Polymarket runs daily weather markets where traders bet on whether the temperature in a given city will land in a specific range. The market price reflects collective human judgment about the probability. Weather Edge replaces that human judgment with something better: a 31-member numerical weather prediction ensemble that produces a genuine probability distribution across outcomes.
The edge comes from a structural asymmetry that will not close: processing 31 ensemble forecasts and comparing them to market prices requires System 2 thinking — slow, deliberate, computational. The people pricing these markets use System 1 — fast, intuitive, heuristic. System 1 is incapable of running the calculation. This is not a temporary inefficiency. It is permanent, because it is cognitive.
The app automates the entire System 2 process: fetch models → compute probabilities → compare to market → size the bet → log and track. Your job is to check it twice a day and press the button.
The American Global Forecast System run 31 times with slightly different initial conditions. Each run produces a complete temperature forecast. We count what fraction of the 31 runs land in each bucket after rounding to whole degrees — matching Wunderground's resolution, which is how markets resolve. This is the primary betting signal. If 14 of 31 members show a daily high of 19°C, model probability = 45%.
The European Centre for Medium-Range Weather Forecasts — generally considered the world's most accurate NWP system. Used as a cross-check against GFS. When both agree, confidence is high. When they diverge by more than 1.5°, caution is warranted. The briefing runs GFS-only for speed. The full Analyse tab fetches both.
The single best-estimate GFS forecast (as opposed to the ensemble). Used as a sanity check — it should be close to the ensemble mean. Large divergence between deterministic and ensemble mean is a flag.
Current observed temperature at the exact airport station the market resolves against. Most valuable for same-day markets. Requires a free CheckWX API key in your Cloudflare environment variables.
The 80/20 answer: set one alarm for 07:05 BST. That single session captures the majority of available edge.
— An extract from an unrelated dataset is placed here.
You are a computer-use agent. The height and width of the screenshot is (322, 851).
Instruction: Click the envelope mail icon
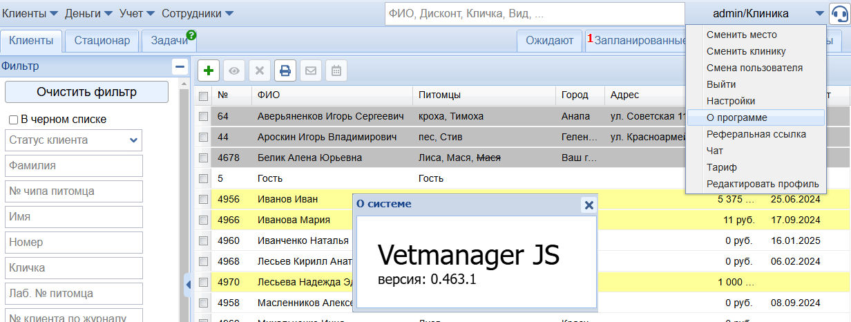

GFS 06Z and ECMWF 00Z both available ~06:00 BST. Both models fresh simultaneously. Markets dormant all night — maximum anchoring gap. European markets not yet repriced. US traders asleep. Structurally the best window of the 24-hour cycle. Run briefing, click Log all BET NOW, done in 15 minutes.
GFS 12Z and ECMWF 12Z both available ~18:00 BST. Good for US markets — evening repricing often incomplete. Worth doing; adds roughly 25% more opportunities. Best window for Asian cities (Tokyo, Singapore, HK) whose trading day is ending.
GFS 18Z available ~midnight BST. ECMWF won't update until ~06:00. The app fires BET NOW on GFS alone if spread ≤1.5° and edge ≥12pp — shown with a blue GFS only badge. Do not set an alarm for this. US markets have the best anchoring here.
Maximum confidence. BET NOW fires when edge ≥10pp, spread tight, members sufficient. Standard case at 07:05 and 19:00 BST.
BET NOW fires only if GFS spread ≤1.5° AND edge ≥12pp. A tight spread means 31 members are self-consistently clustering — the ensemble is its own cross-check. Applies at the midnight window. Slightly lower confidence than Tier 1; consider reducing Kelly by one star rating.
Always WAIT regardless of ECMWF freshness. GFS ensemble is the primary signal — stale primary = no reliable edge. Check again after the next GFS update.
GFS runs 00Z/06Z/12Z/18Z + ~5h lag. ECMWF runs 00Z/12Z + ~5h lag. In BST: GFS available ~05:00/11:00/17:00/23:00. ECMWF ~06:00/18:00.
Each row is the single best opportunity in that market — the bucket with the largest model-vs-market divergence.
YES — model thinks this bucket is more likely than market implies. Buy YES shares. NO — market has overpriced this bucket. Buy NO shares. Both directions are equally valid; the edge calculation is symmetric.
Fraction of GFS ensemble members landing in this bucket after rounding to whole degrees. 14 of 31 = 45%. Real probability from real forecast data. Briefing uses GFS only; Analyse tab adds ECMWF for a combined figure.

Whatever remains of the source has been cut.